Pingshan of Yixian County is an ancient rural village in Huanshan city, which is known for the Huangshan Mountain, or the Yellow Mountain, in East China's Anhui province.
Although it was an ancient Huizhou-style building, the hostel, opened earlier this year, was not the original building on the site, but was reassembled with the components of similar ancient residences bought from the Huangshan region by Zhang in the last nine years.
Zhang said he runs the hostel not for money, "but mostly for fun, and the guests who share the same tastes with me are the most welcome".
On the site was originally a temple owned by the family of a high-level official surnamed Shu of the Qing Dynasty (1644-1911). "Out of restoration, the temple vanished about three decades ago", said Zhang.
The Shu family established the village in the Tang Dynasty (618-907). During the peak of the Ming Dynasty (1368-1644) and the Qing Dynasty, there were more than 400 houses and 18 family temples, while there are only about 200 houses and seven temples left.
Three years ago, Zhang acquired the land at a cost of 800,000 yuan, while reassembling the current house cost him almost 10 million yuan. The hostel building is just a fraction of what Zhang has bought and rebuilt in the last years.
In 2006, Zhang acquired some 66,700 square meters of land in the nearby Xiuli village of Yixian County, at a cost of 5 million yuan, to build a film base on the site. Building the base cost him tens of millions of yuan more, as he had bought more than 60 ancient buildings from the ancient Huizhou region and moved them to the place for reassembly and restoration.
In ancient times, the Huangshan region was called Huizhou Prefecture, which governed an urban area and six rural counties, including Yixian County.
"Huangshan city now has more than 8,000 ancient Huizhou-style houses, while only around 2,000 of the better-preserved ones have been listed as historic cultural relics by the government. The remainder are available for purchase, since the government is not able to protect so many ancient houses", said Wang Zefeng, party chief of Huangshan city.
Wang said it is because Huangshan is a mountainous region and was seldom disturbed by wars that the local ancient houses could be preserved much better than other areas of the country.
"This is reflected in the fact that the city enjoys a forestry coverage rate of more than 90 percent", added Wang.
Although some tycoons like Zhang choose to move the houses they buy to specific sites, most of the buyers are not able to afford the moving and reassembly process.

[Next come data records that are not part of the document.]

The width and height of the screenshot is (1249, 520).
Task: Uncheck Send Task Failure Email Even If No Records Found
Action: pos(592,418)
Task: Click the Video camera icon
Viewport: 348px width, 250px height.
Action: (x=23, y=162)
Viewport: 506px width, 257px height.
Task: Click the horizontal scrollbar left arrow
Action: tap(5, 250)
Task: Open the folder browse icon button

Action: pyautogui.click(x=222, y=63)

So, they prefer to keep the building on their original sites and run their businesses after some restoration.
"The inside of most of the ancient houses is not suitable for living any more, so restoration and decoration inside the houses would be necessary", said Wang. He added that in this way the ancient house could be revived.
"The ancient buildings are only for sightseeing, but more importantly they should serve people's lives", said Wang.

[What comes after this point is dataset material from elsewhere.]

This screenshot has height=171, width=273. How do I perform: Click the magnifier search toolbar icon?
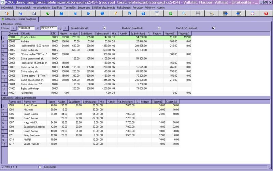pyautogui.click(x=184, y=14)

Many of the buyers choose to run hostels, although only a fraction of them could match the delicacy of Zhang's.
"Take the Yixian County as an example, there are now approximately 10,000 hostels in the rural areas of the county, which has been a very popular tourism destination in the last few years", said Zhang.

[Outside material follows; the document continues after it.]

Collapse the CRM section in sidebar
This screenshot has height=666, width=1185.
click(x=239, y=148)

Huangshan city attracts tens of millions of tourists every year, and local authorities estimate that more than 2 million of them will come from overseas this year.
Zhang sold the Xiuli film base to a capital fund company two years ago, as the value had appreciated to several times higher than his investment.
Now Zhang also owns seven ancient houses in the nearby Tachuan village, all operating as hostels, while it is the Imperial Bodyguard that he loves most.
"Maybe in the future I will close the hostel and take it as my family dwelling, since living in such a picturesque place with scattered ancient villages everywhere is pretty cool", said Zhang.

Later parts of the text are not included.